| Short exercise |
Convert every line of the listing below into a JSON list of strings, one string per line, leaving out blank lines.

| Records for this exercise |

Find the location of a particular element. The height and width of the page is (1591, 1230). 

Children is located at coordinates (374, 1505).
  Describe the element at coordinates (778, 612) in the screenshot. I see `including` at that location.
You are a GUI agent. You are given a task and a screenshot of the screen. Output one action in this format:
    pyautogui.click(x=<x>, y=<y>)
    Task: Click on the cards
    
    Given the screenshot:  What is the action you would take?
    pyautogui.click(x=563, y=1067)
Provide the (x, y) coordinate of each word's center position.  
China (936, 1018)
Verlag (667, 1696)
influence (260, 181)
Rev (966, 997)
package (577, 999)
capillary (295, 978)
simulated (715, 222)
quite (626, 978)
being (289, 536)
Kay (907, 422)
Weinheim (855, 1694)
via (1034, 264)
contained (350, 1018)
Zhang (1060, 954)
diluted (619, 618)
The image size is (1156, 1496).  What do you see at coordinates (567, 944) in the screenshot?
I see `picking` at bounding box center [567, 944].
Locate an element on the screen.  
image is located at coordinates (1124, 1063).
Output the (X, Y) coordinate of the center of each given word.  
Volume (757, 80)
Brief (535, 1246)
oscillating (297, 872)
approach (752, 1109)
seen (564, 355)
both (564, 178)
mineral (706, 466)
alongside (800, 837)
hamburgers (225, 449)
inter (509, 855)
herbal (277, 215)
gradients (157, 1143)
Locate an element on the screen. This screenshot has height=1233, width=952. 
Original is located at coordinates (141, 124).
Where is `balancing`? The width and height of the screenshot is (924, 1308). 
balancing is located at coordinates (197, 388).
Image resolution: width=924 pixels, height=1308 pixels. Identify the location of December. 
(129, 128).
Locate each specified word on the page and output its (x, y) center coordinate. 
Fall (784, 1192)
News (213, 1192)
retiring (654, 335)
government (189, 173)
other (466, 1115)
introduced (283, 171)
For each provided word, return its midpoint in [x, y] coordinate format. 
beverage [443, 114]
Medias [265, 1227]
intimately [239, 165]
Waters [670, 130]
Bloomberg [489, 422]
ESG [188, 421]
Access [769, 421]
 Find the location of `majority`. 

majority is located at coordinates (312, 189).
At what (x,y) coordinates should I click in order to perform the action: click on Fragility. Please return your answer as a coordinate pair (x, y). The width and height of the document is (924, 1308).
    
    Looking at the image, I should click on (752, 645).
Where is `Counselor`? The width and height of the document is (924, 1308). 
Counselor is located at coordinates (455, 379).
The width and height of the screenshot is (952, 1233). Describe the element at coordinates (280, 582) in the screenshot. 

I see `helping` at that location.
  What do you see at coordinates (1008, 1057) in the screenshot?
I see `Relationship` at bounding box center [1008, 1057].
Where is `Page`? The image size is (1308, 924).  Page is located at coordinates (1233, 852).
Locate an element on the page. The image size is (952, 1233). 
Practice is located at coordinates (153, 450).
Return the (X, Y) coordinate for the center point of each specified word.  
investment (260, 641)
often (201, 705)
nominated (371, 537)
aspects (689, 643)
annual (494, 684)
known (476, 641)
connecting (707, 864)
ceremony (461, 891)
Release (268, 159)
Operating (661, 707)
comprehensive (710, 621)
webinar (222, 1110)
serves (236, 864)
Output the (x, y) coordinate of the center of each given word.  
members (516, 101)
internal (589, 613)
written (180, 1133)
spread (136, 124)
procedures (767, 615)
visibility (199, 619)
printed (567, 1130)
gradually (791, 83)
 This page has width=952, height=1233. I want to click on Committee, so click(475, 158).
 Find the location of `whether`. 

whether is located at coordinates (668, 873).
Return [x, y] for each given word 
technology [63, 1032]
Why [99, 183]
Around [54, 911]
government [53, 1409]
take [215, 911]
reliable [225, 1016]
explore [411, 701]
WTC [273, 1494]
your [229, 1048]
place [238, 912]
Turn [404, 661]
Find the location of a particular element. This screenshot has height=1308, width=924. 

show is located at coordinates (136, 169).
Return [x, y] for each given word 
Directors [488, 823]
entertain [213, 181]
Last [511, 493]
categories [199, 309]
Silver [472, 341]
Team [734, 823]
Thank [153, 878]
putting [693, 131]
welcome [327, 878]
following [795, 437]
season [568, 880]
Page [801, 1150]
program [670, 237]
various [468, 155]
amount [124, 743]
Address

| Response to the exercise |
[
  "Find the location of a particular element. The height and width of the page is (1591, 1230). ",
  "Children is located at coordinates (374, 1505).",
  "  Describe the element at coordinates (778, 612) in the screenshot. I see `including` at that location.",
  "You are a GUI agent. You are given a task and a screenshot of the screen. Output one action in this format:",
  "    pyautogui.click(x=<x>, y=<y>)",
  "    Task: Click on the cards",
  "    Given the screenshot:  What is the action you would take?",
  "    pyautogui.click(x=563, y=1067)",
  "Provide the (x, y) coordinate of each word's center position.  ",
  "China (936, 1018)",
  "Verlag (667, 1696)",
  "influence (260, 181)",
  "Rev (966, 997)",
  "package (577, 999)",
  "capillary (295, 978)",
  "simulated (715, 222)",
  "quite (626, 978)",
  "being (289, 536)",
  "Kay (907, 422)",
  "Weinheim (855, 1694)",
  "via (1034, 264)",
  "contained (350, 1018)",
  "Zhang (1060, 954)",
  "diluted (619, 618)",
  "The image size is (1156, 1496).  What do you see at coordinates (567, 944) in the screenshot?",
  "I see `picking` at bounding box center [567, 944].",
  "Locate an element on the screen.  ",
  "image is located at coordinates (1124, 1063).",
  "Output the (X, Y) coordinate of the center of each given word.  ",
  "Volume (757, 80)",
  "Brief (535, 1246)",
  "oscillating (297, 872)",
  "approach (752, 1109)",
  "seen (564, 355)",
  "both (564, 178)",
  "mineral (706, 466)",
  "alongside (800, 837)",
  "hamburgers (225, 449)",
  "inter (509, 855)",
  "herbal (277, 215)",
  "gradients (157, 1143)",
  "Locate an element on the screen. This screenshot has height=1233, width=952. ",
  "Original is located at coordinates (141, 124).",
  "Where is `balancing`? The width and height of the screenshot is (924, 1308). ",
  "balancing is located at coordinates (197, 388).",
  "Image resolution: width=924 pixels, height=1308 pixels. Identify the location of December. ",
  "(129, 128).",
  "Locate each specified word on the page and output its (x, y) center coordinate. ",
  "Fall (784, 1192)",
  "News (213, 1192)",
  "retiring (654, 335)",
  "government (189, 173)",
  "other (466, 1115)",
  "introduced (283, 171)",
  "For each provided word, return its midpoint in [x, y] coordinate format. ",
  "beverage [443, 114]",
  "Medias [265, 1227]",
  "intimately [239, 165]",
  "Waters [670, 130]",
  "Bloomberg [489, 422]",
  "ESG [188, 421]",
  "Access [769, 421]",
  " Find the location of `majority`. ",
  "majority is located at coordinates (312, 189).",
  "At what (x,y) coordinates should I click in order to perform the action: click on Fragility. Please return your answer as a coordinate pair (x, y). The width and height of the document is (924, 1308).",
  "    Looking at the image, I should click on (752, 645).",
  "Where is `Counselor`? The width and height of the document is (924, 1308). ",
  "Counselor is located at coordinates (455, 379).",
  "The width and height of the screenshot is (952, 1233). Describe the element at coordinates (280, 582) in the screenshot. ",
  "I see `helping` at that location.",
  "  What do you see at coordinates (1008, 1057) in the screenshot?",
  "I see `Relationship` at bounding box center [1008, 1057].",
  "Where is `Page`? The image size is (1308, 924).  Page is located at coordinates (1233, 852).",
  "Locate an element on the page. The image size is (952, 1233). ",
  "Practice is located at coordinates (153, 450).",
  "Return the (X, Y) coordinate for the center point of each specified word.  ",
  "investment (260, 641)",
  "often (201, 705)",
  "nominated (371, 537)",
  "aspects (689, 643)",
  "annual (494, 684)",
  "known (476, 641)",
  "connecting (707, 864)",
  "ceremony (461, 891)",
  "Release (268, 159)",
  "Operating (661, 707)",
  "comprehensive (710, 621)",
  "webinar (222, 1110)",
  "serves (236, 864)",
  "Output the (x, y) coordinate of the center of each given word.  ",
  "members (516, 101)",
  "internal (589, 613)",
  "written (180, 1133)",
  "spread (136, 124)",
  "procedures (767, 615)",
  "visibility (199, 619)",
  "printed (567, 1130)",
  "gradually (791, 83)",
  " This page has width=952, height=1233. I want to click on Committee, so click(475, 158).",
  " Find the location of `whether`. ",
  "whether is located at coordinates (668, 873).",
  "Return [x, y] for each given word ",
  "technology [63, 1032]",
  "Why [99, 183]",
  "Around [54, 911]",
  "government [53, 1409]",
  "take [215, 911]",
  "reliable [225, 1016]",
  "explore [411, 701]",
  "WTC [273, 1494]",
  "your [229, 1048]",
  "place [238, 912]",
  "Turn [404, 661]",
  "Find the location of a particular element. This screenshot has height=1308, width=924. ",
  "show is located at coordinates (136, 169).",
  "Return [x, y] for each given word ",
  "Directors [488, 823]",
  "entertain [213, 181]",
  "Last [511, 493]",
  "categories [199, 309]",
  "Silver [472, 341]",
  "Team [734, 823]",
  "Thank [153, 878]",
  "putting [693, 131]",
  "welcome [327, 878]",
  "following [795, 437]",
  "season [568, 880]",
  "Page [801, 1150]",
  "program [670, 237]",
  "various [468, 155]",
  "amount [124, 743]",
  "Address"
]